Я отправилась в сад обдумывать новость и провела там много времени в размышлениях. У Мэдж будет ребенок. Удивительное известие, и чем больше я думала о нем, тем в больший восторг приходила. Я буду тетя, как взрослая, это придаст мне значительность. Я буду покупать ему игрушки, разрешу играть в своем кукольном домике, буду следить, чтобы мой котенок Кристофер случайно не поцарапал его. Примерно через неделю я перестала думать обо всем этом; повседневные происшествия поглотили мое внимание. До октября надо было еще столько ждать.
Вдруг в августе пришла телеграмма, и мама спешно уехала из дома. Она объяснила, что должна уехать, чтобы побыть некоторое время с Мэдж в Чешире. С нами жила тогда Тетушка-Бабушка. Внезапный отъезд мамы не очень удивил меня, и я не задумывалась о его причинах, потому что мама всегда действовала внезапно, без всяких предварительных приготовлений. Помню, я гуляла в саду, рядом с теннисным кортом, с надеждой разглядывая грушевое дерево в поисках спелой груши. Именно за этим занятием и застала меня Алиса.
— Пора ужинать, мисс Агата. У меня есть для вас маленькая новость.
— Новость? Какая?
— У вас теперь есть маленький племянник.
— Племянник? Но он не должен был появиться раньше октября?
— Ну, не всегда все бывает так, как мы думаем, — сказала Алиса. — Пойдемте же.
Я пошла домой и в кухне нашла Бабушку с телеграммой в руке. Я забросала ее вопросами. Какой из себя ребенок? Почему он появился сейчас, а не в октябре? Бабушка парировала мои вопросы с истинно викторианским искусством. Думаю, что, войдя в кухню, я прервала ее беседу с Джейн на акушерские темы, потому что они обе резко понизили голоса и шептали что-то вроде: «Один доктор считал, что надо дать ей потрудиться, но другой настоял на своем». Все это звучало таинственно и интересно. Я полностью сосредоточилась на племяннике. Бабушка разделывала баранью ногу, когда я спросила ее:
— Но на что же он похож? Какого цвета у него волосы?
— Наверное, он лысый. Волосы вырастают не сразу.

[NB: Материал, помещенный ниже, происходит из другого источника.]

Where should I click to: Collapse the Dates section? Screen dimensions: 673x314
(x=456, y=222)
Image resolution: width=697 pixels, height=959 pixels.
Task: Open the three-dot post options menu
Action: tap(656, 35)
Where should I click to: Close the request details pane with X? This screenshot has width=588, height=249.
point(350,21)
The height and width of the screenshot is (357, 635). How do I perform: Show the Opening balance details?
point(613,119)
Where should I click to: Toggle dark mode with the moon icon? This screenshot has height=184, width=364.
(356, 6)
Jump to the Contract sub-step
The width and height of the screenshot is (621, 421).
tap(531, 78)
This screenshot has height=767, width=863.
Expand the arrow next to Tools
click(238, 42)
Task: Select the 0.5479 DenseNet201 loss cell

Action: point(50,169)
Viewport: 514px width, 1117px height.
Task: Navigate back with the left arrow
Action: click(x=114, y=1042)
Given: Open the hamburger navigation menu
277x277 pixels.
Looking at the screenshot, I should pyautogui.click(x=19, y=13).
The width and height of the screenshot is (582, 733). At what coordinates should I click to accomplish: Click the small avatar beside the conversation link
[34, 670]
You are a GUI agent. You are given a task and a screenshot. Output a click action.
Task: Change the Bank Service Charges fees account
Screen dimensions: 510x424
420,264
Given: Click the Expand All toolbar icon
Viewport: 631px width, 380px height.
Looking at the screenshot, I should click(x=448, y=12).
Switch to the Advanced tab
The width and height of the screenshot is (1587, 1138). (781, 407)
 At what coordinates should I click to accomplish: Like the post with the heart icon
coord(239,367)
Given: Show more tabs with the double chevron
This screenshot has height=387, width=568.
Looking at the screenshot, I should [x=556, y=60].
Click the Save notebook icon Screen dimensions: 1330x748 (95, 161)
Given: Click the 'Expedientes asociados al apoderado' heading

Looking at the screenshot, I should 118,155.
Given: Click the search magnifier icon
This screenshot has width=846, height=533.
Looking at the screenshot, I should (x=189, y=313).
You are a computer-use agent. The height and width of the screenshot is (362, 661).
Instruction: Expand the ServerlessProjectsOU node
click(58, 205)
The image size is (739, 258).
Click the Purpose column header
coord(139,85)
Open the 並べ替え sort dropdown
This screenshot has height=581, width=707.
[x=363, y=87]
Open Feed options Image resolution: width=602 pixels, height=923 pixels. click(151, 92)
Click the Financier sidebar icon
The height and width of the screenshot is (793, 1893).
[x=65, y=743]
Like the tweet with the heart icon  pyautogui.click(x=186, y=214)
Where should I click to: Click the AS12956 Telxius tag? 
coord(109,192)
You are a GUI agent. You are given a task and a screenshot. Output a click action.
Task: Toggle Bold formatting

— Лысый, — повторила я разочарованно. — А у него красное лицо?
— Скорее всего.
— А какого он размера?
Бабушка подумала, перестала резать мясо и отмерила расстояние ножом:
— Такой.
Она ответила мне с абсолютной уверенностью человека, который знает, о чем говорит. Ребенок показался мне очень маленьким. В то же время это заявление произвело на меня такое сильное впечатление, что, абсолютно уверена, если бы психиатр попросил меня назвать ассоциацию и в качестве ключевого слова произнес «ребенок», я тотчас ответила бы: нож для разрезания мяса. Интересно, какой фрейдистский комплекс приписали бы мне в связи с таким ответом?
Племянник очаровал меня. Мэдж привезла его в Эшфилд спустя примерно месяц, а когда ему исполнилось два месяца, его крестили в старой церкви в Торе. Так как крестная мать малыша, Нора Хьюитт, не могла присутствовать на крестинах, мне разрешили держать ребенка на руках и быть ее представительницей. Я стояла рядом с купелью, преисполненная гордости, а Мэдж нервно поддерживала меня за локоть, чтобы я случайно не уронила племянника. Мистер Джейкоб, наш викарий, которого я прекрасно знала с тех пор, как он готовил меня к конфирмации, замечательно умел крестить. Он окроплял святой водой верхнюю часть лба и легонько покачивал ребенка, чтобы он не заплакал. Племянник был окрещен Джеймсом Уотсом, в честь отца и дедушки. Но в семье его называли Джеком. Меня все время обуревало нетерпеливое желание, чтобы он поскорее вырос и я смогла бы играть с ним, потому что на данный момент он в основном занимался тем, что спал.